"Snakes—ugh!" said Cathy.

"Say, what's got into you? I've seen you let a little green garter snake wind around your wrist like a bracelet."

"I did, didn't I?" Cathy was suddenly on Jerry's level again. Then she looked up at her reflection in a mirror over the television set and smoothed her hair at the sides. "I used to do a lot of silly things when I was young," she said.

She seemed to be insinuating that she was more grownup than Jerry, even though they were twins. Jerry was furious with her. He was angry because they were no longer the companions they used to be, though he did not realize it.

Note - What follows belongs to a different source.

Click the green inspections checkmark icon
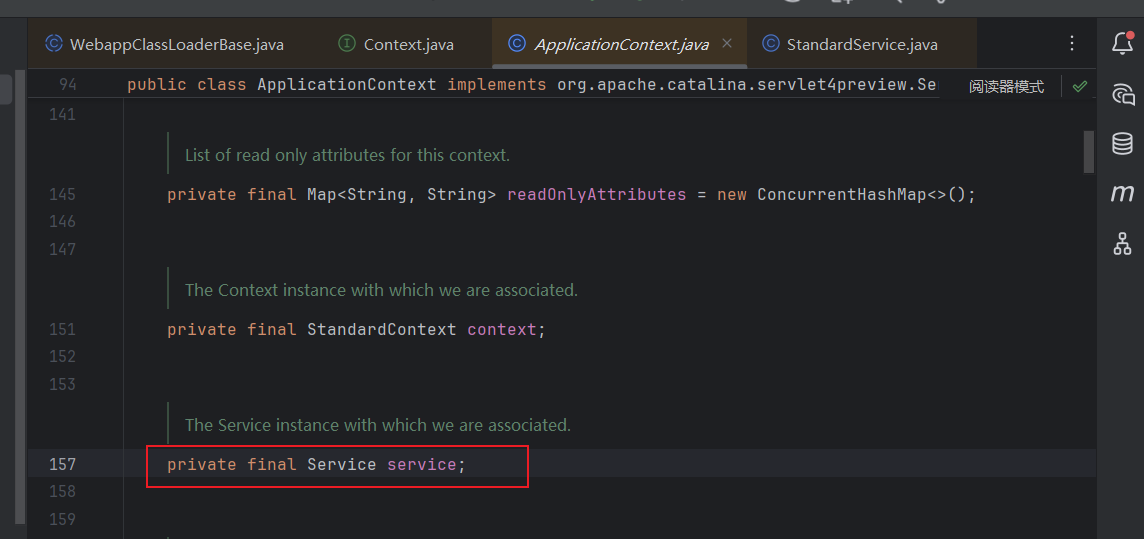This screenshot has width=1144, height=539. pyautogui.click(x=1080, y=87)
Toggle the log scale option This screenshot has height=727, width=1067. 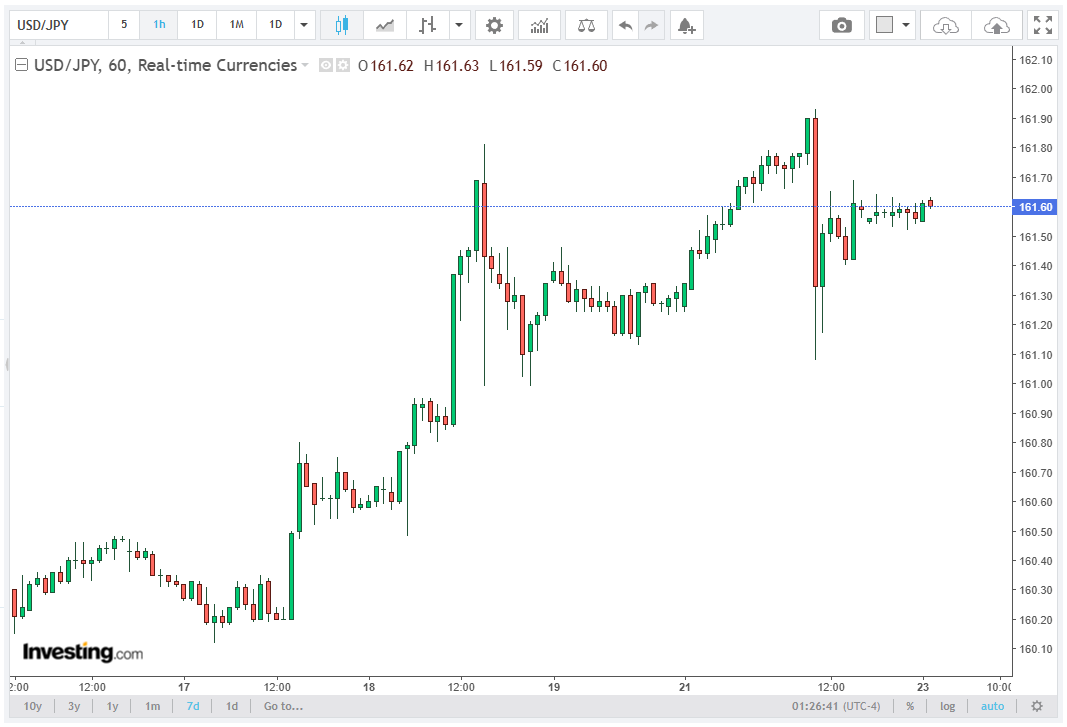coord(947,706)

He missed the old Cathy, who reappeared only now and then. They were so seldom really together nowadays and it had not been long ago that they had been two against anything or anybody which threatened one of them.

"I wouldn't be a girl for a million dollars," he said. "Little pats of powder, Little daubs of paint, Make a little girly Look like what she ain't," he quoted.

"Why Jerry Martin, I wouldn't think of using rouge. Mummy wouldn't let me if I wanted to."

"Cathy," called her mother from upstairs. "Come set the table for dinner."

Cathy, with one of her movie-queen looks, sailed past Jerry and went upstairs.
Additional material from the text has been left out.